These past few weeks I have been busy presenting at 2 different maker faires: Randolph and Champlain. Both were fairly small, but very rewarding. I love the idea of a maker faire because you don’t often have that many crazy motivated artists and creators all together in one place. I didn’t have to worry about people not being interested in the project because they were essentially paying money to be inspired by the makers. So, I got to inspire and talk to many people who totally weren’t expecting to learn about biotech.

It is really fun to be on the cutting edge of science, or to at least understand the cutting edge of science. When I talked to people they either had no clue about biotech concepts, or they were debating the best pathway or mechanism for the project. But either way just having a 17 year old force them to consider and think about Genetic Modification and Biohacking seemed to blow people away. 

I had two main goals for the maker faires, 1. To meet educators and professors out of their element, and 2. To fund raise. Both were successful. I got to show educators that learning is about passion. Information is irrelevant unless required or relevant, while understanding is universal, but school doesn’t aim to build understanding simply by not checking for it and rewarding true understanding. They reward people who can stomach busy work and retain arbitrary info. These skills are only useful to bosses, businesses, and corporations, but not to the learner. School makes workers and not learners or innovators. I believe you can’t positively change the world with paperwork and sitting, if anything it negatively changes the world.

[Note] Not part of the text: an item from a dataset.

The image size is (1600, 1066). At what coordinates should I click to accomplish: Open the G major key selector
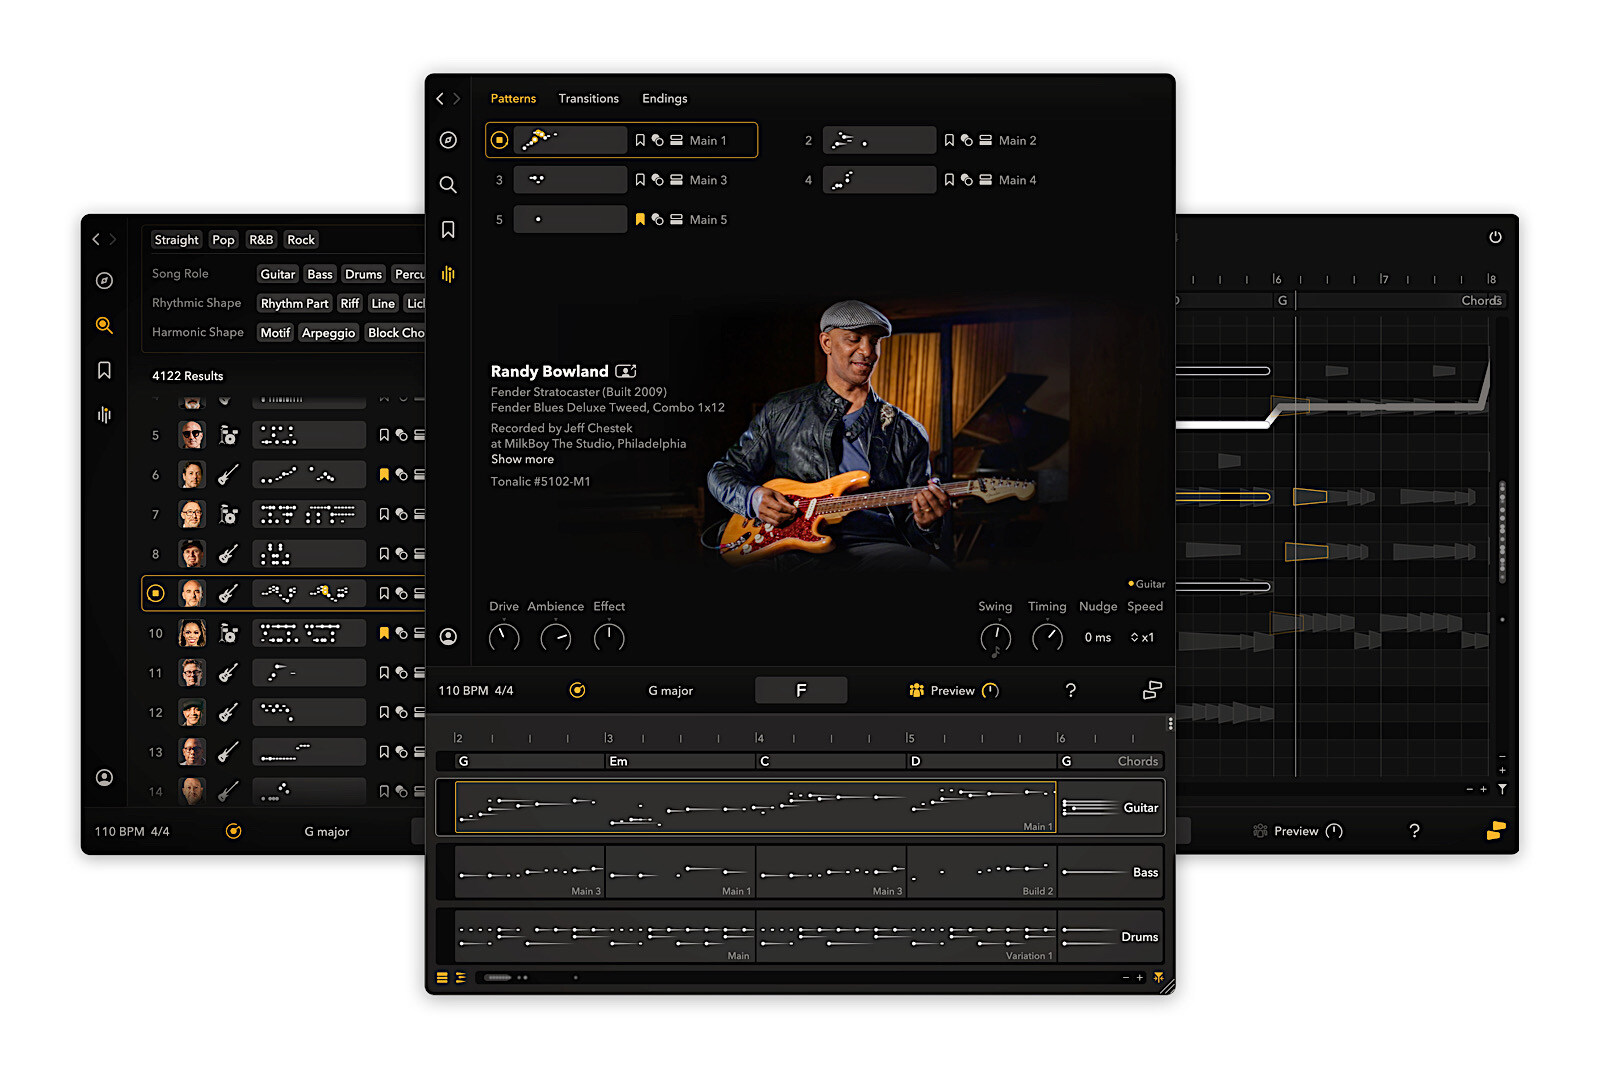pyautogui.click(x=670, y=691)
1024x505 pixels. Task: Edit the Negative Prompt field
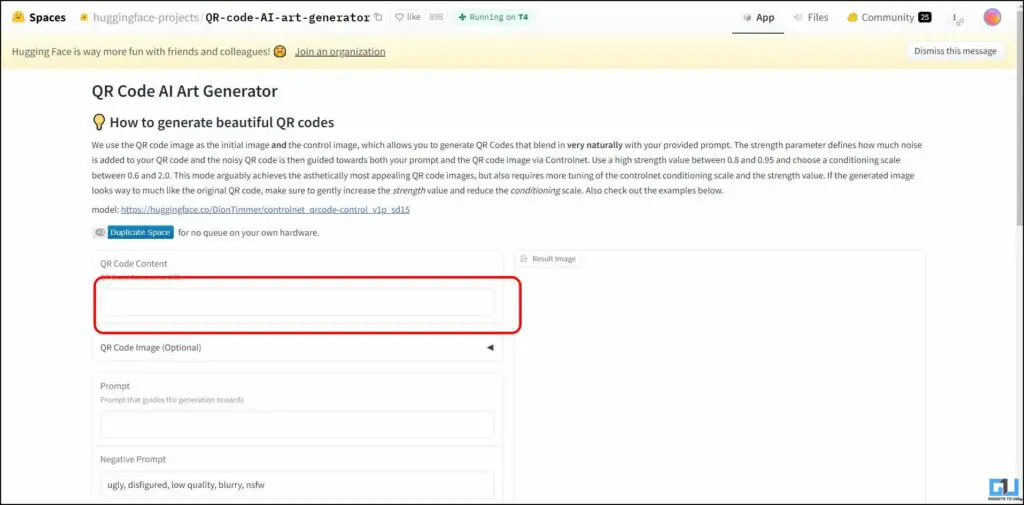tap(297, 485)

I got to show these injustices and others to people. It seemed very persuasive, everyone wants a more imaginative world. When I told people about how the possibilities for genetic modification, I would make sure they felt like using this tech to kill was wrong as well. That really is what it’s being used for large scale, being able to spray artificially synthesized chemicals on food. When it could be used to make dragons, hybrid plants, or ray cats.

Speaking of hybrid plants, I won a $500 grant to make hybrid species of plants using protoplast fusion. It was a contest part of the Champlain Maker Faire. The idea is to take 2 different plant cells and fuse the cells into one then regenerate into full plants. I mainly want to observe the phenotypes that come from such a novel combination. I will start with plants of the same family; my first targets are porcelain berries and grapes.

These are porcelain berries, they are very interestingly colored, I aim to make really colorful fruits with a fusion like this. Porcelain berry is edible as it is but it’s barely palatable, I want to see if it’s possible to make a more edible version with this technique.

I am really excited to start doing my own hands on research and work with living tissue. This is a great project to work on alongside the ray cat solution because its very short in comparison to the ray cat solution. With the ray cat solution there is 10,000 years for the problem to be relevant, so we have as long as it takes to make this cat, but with these plants I need something to show off at next year’s maker faire. These are very fun challenges I am working with and I can’t wait to take them on more and more.